Data section START

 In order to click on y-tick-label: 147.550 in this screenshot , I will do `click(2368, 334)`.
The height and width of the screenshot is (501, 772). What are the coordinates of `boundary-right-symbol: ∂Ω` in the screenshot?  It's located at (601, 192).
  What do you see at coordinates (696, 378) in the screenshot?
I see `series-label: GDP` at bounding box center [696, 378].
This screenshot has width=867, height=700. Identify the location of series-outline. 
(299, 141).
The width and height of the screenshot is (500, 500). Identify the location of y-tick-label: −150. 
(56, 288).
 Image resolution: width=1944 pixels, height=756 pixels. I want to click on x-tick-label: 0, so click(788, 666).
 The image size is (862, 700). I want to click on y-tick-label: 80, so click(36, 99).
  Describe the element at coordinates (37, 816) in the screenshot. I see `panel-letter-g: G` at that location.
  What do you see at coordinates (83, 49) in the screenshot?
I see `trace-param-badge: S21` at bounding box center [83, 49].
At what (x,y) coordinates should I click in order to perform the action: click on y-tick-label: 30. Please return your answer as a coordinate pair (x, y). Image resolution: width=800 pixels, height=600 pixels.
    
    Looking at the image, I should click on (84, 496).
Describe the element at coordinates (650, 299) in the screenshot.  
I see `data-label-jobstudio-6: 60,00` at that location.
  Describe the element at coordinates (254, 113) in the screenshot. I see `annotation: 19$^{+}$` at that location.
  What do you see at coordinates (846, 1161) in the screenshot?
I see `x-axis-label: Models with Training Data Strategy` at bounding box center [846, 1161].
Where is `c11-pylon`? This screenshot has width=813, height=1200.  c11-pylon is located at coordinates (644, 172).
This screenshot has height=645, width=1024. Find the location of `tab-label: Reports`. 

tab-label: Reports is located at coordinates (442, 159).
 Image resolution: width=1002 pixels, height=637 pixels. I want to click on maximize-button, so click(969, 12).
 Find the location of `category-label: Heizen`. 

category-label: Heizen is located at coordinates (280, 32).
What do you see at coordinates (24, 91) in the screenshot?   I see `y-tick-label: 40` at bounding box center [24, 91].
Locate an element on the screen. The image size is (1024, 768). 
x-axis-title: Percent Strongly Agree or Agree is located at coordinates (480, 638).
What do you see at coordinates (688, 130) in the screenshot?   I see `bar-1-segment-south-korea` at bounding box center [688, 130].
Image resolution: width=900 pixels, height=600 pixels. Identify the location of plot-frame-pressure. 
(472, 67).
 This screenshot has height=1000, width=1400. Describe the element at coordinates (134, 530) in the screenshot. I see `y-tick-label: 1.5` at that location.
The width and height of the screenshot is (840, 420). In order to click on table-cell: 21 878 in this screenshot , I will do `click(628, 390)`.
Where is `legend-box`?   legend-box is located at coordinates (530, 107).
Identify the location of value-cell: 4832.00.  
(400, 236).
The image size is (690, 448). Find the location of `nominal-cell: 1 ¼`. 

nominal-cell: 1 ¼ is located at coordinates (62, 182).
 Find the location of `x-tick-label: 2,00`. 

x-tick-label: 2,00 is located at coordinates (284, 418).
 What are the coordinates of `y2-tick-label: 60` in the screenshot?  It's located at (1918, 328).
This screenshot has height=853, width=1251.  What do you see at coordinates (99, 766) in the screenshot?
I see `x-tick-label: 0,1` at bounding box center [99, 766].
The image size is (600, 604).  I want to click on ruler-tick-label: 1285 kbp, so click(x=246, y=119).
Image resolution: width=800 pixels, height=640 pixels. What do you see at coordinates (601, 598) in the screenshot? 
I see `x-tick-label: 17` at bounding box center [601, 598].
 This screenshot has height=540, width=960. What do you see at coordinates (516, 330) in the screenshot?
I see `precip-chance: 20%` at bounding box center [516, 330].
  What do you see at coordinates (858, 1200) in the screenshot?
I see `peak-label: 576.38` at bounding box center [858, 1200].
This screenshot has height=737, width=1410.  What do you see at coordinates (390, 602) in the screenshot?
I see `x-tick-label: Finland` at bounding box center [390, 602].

Data section END

**Task instructions:** Turn all of the rows above into a numbered list, leaving out blank lines.

**Result:**
1.  In order to click on y-tick-label: 147.550 in this screenshot , I will do `click(2368, 334)`.
2. The height and width of the screenshot is (501, 772). What are the coordinates of `boundary-right-symbol: ∂Ω` in the screenshot?  It's located at (601, 192).
3.   What do you see at coordinates (696, 378) in the screenshot?
4. I see `series-label: GDP` at bounding box center [696, 378].
5. This screenshot has width=867, height=700. Identify the location of series-outline. 
6. (299, 141).
7. The width and height of the screenshot is (500, 500). Identify the location of y-tick-label: −150. 
8. (56, 288).
9.  Image resolution: width=1944 pixels, height=756 pixels. I want to click on x-tick-label: 0, so click(788, 666).
10.  The image size is (862, 700). I want to click on y-tick-label: 80, so click(36, 99).
11.   Describe the element at coordinates (37, 816) in the screenshot. I see `panel-letter-g: G` at that location.
12.   What do you see at coordinates (83, 49) in the screenshot?
13. I see `trace-param-badge: S21` at bounding box center [83, 49].
14. At what (x,y) coordinates should I click in order to perform the action: click on y-tick-label: 30. Please return your answer as a coordinate pair (x, y). Image resolution: width=800 pixels, height=600 pixels.
15.     Looking at the image, I should click on (84, 496).
16. Describe the element at coordinates (650, 299) in the screenshot.  
17. I see `data-label-jobstudio-6: 60,00` at that location.
18.   Describe the element at coordinates (254, 113) in the screenshot. I see `annotation: 19$^{+}$` at that location.
19.   What do you see at coordinates (846, 1161) in the screenshot?
20. I see `x-axis-label: Models with Training Data Strategy` at bounding box center [846, 1161].
21. Where is `c11-pylon`? This screenshot has width=813, height=1200.  c11-pylon is located at coordinates (644, 172).
22. This screenshot has height=645, width=1024. Find the location of `tab-label: Reports`. 
23. tab-label: Reports is located at coordinates (442, 159).
24.  Image resolution: width=1002 pixels, height=637 pixels. I want to click on maximize-button, so click(969, 12).
25.  Find the location of `category-label: Heizen`. 
26. category-label: Heizen is located at coordinates (280, 32).
27. What do you see at coordinates (24, 91) in the screenshot?   I see `y-tick-label: 40` at bounding box center [24, 91].
28. Locate an element on the screen. The image size is (1024, 768). 
29. x-axis-title: Percent Strongly Agree or Agree is located at coordinates (480, 638).
30. What do you see at coordinates (688, 130) in the screenshot?   I see `bar-1-segment-south-korea` at bounding box center [688, 130].
31. Image resolution: width=900 pixels, height=600 pixels. Identify the location of plot-frame-pressure. 
32. (472, 67).
33.  This screenshot has height=1000, width=1400. Describe the element at coordinates (134, 530) in the screenshot. I see `y-tick-label: 1.5` at that location.
34. The width and height of the screenshot is (840, 420). In order to click on table-cell: 21 878 in this screenshot , I will do `click(628, 390)`.
35. Where is `legend-box`?   legend-box is located at coordinates (530, 107).
36. Identify the location of value-cell: 4832.00.  
37. (400, 236).
38. The image size is (690, 448). Find the location of `nominal-cell: 1 ¼`. 
39. nominal-cell: 1 ¼ is located at coordinates (62, 182).
40.  Find the location of `x-tick-label: 2,00`. 
41. x-tick-label: 2,00 is located at coordinates (284, 418).
42.  What are the coordinates of `y2-tick-label: 60` in the screenshot?  It's located at (1918, 328).
43. This screenshot has height=853, width=1251.  What do you see at coordinates (99, 766) in the screenshot?
44. I see `x-tick-label: 0,1` at bounding box center [99, 766].
45. The image size is (600, 604).  I want to click on ruler-tick-label: 1285 kbp, so click(x=246, y=119).
46. Image resolution: width=800 pixels, height=640 pixels. What do you see at coordinates (601, 598) in the screenshot? 
47. I see `x-tick-label: 17` at bounding box center [601, 598].
48.  This screenshot has height=540, width=960. What do you see at coordinates (516, 330) in the screenshot?
49. I see `precip-chance: 20%` at bounding box center [516, 330].
50.   What do you see at coordinates (858, 1200) in the screenshot?
51. I see `peak-label: 576.38` at bounding box center [858, 1200].
52. This screenshot has height=737, width=1410.  What do you see at coordinates (390, 602) in the screenshot?
53. I see `x-tick-label: Finland` at bounding box center [390, 602].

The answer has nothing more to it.